* _Tasks to carry out_:
[A] From the recipe text about pan-cooked vegetables with crunchy fish, list every fruit suggested as a possible addition to the dish.
[B] Extend the recipe for pan-cooked vegetables with crunchy fish, picking up after its last ingredient line.

##### Extracted text #####

The seasoning for the dish is simple, which highlights the natural sweetness of the veggies. I used a mild curry powder, but a spicier one could work too. If you stay with the sweet and mild theme, I think there’s even room in this dish for some fruit, like raisins, apple, plantains, or mango. While the vegetable mixture makes a great side dish here, it could easily stand alone without the fish, garnished with red onion and parsley. It would also make a good potluck dish, as it isn’t temperature sensitive.
I chose striped bass for the fish, which held up really nicely to this method of cooking. You could also try halibut or mahi-mahi. If you don’t like the idea of breading or dredging fish, you’ll be happy to know that the fish ends up with just a light coating of the flour and cornmeal mixture. It makes a thin, perfectly crispy layer that is otherwise hard to get without frying in lots of oil. Texturally, the crispy fish makes a great contrast to the soft, grated vegetable hash. Sweet, crunchy, spicy, and quite light: an excellent combination. Recipe from The Food Matters Cookbook.
Pan-Cooked Vegetables with Crunchy Fish
Makes: 4 servings
Time: 30 minutes
Grated potatoes, winter squash, and root vegetables cook in 10 minutes, so even if you don’t have a food processor and must grate by hand you still save time. Here the vegetables are heavily spiced with ginger (and/or garlic) and curry powder and then topped with crunchy fish. The list that follows gives some direction for using different types of seafood in this recipe.
4 tablespoons vegetable oil, or more as needed
1 small red onion or 4 scallions, chopped
About 2 pounds winter squash, sweet potatoes, daikon radishes, turnips, carrots, parsnips, or celery root, peeled and grated
1 tablespoon minced ginger and/or garlic
1 tablespoon curry powder, or to taste
Salt and black pepper
1⁄4 cup cornmeal (fine or medium grind)

##### Available data #####

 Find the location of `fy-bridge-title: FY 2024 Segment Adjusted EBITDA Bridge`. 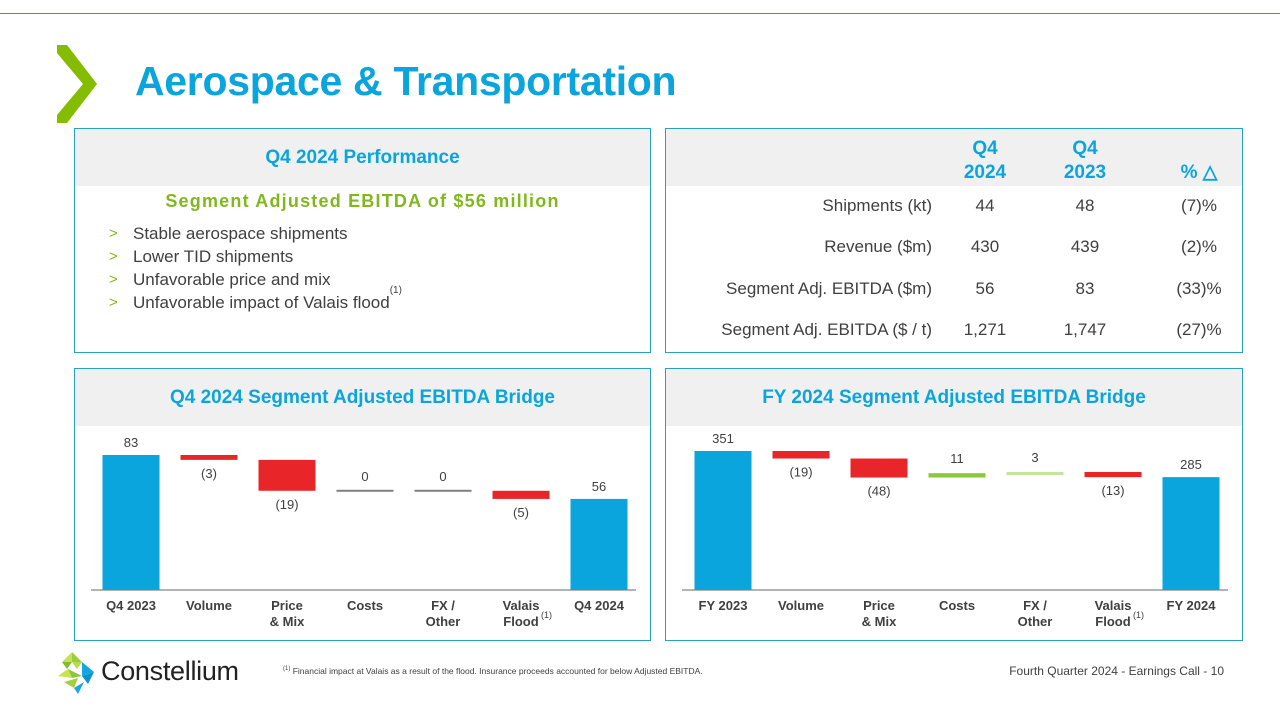

fy-bridge-title: FY 2024 Segment Adjusted EBITDA Bridge is located at coordinates (954, 398).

#####

* _Response list_:
[A] Raisins, apple, plantains, mango

[B]
1⁄4 cup all-purpose or whole wheat flour
About 12 ounces sturdy white fish fillets, cut into 4 pieces
1⁄4 cup chopped fresh parsley or cilantro
Lemon, lime, or orange wedges, for serving, optional
1. Put 2 tablespoons of the oil in a large skillet (preferably cast iron) over medium-high heat. When it’s hot, add half the onion and the vegetables. Add the ginger and/or garlic and the curry powder and sprinkle with salt and pepper. Cook, stirring and adding a little more oil if the mixture is sticking, until the onion has caramelized and the vegetables are lightly browned, about 10 minutes; the vegetables need not be fully tender. Taste and adjust the seasoning. Transfer to a large serving platter (or divide among individual plates).
2. While the vegetables are cooking, combine the cornmeal and flour on a plate along with some salt and pepper. Dredge the fish in the cornmeal mixture, pressing to make some of it stick, then shake to remove the excess.
3. Return the skillet to high heat; don’t bother to wipe it out. Add the remaining 2 tablespoons oil. When it’s hot, add the fish to the pan and cook, turning only once, until nicely browned on both sides and cooked through— a thin-bladed knife will meet little or no resistance when the fish is done. Put the fish on top of the vegetables; garnish with the remaining onion and the herb. Serve with citrus wedges if you like.
Pan-Cooked Grated Vegetables with Sesame Fish. Instead of the cornmeal-flour mixture, use 1⁄2 cup sesame seeds to dredge the fish, pressing to make them stick to the sides. Proceed with the recipe, garnishing with cilantro and lime wedges.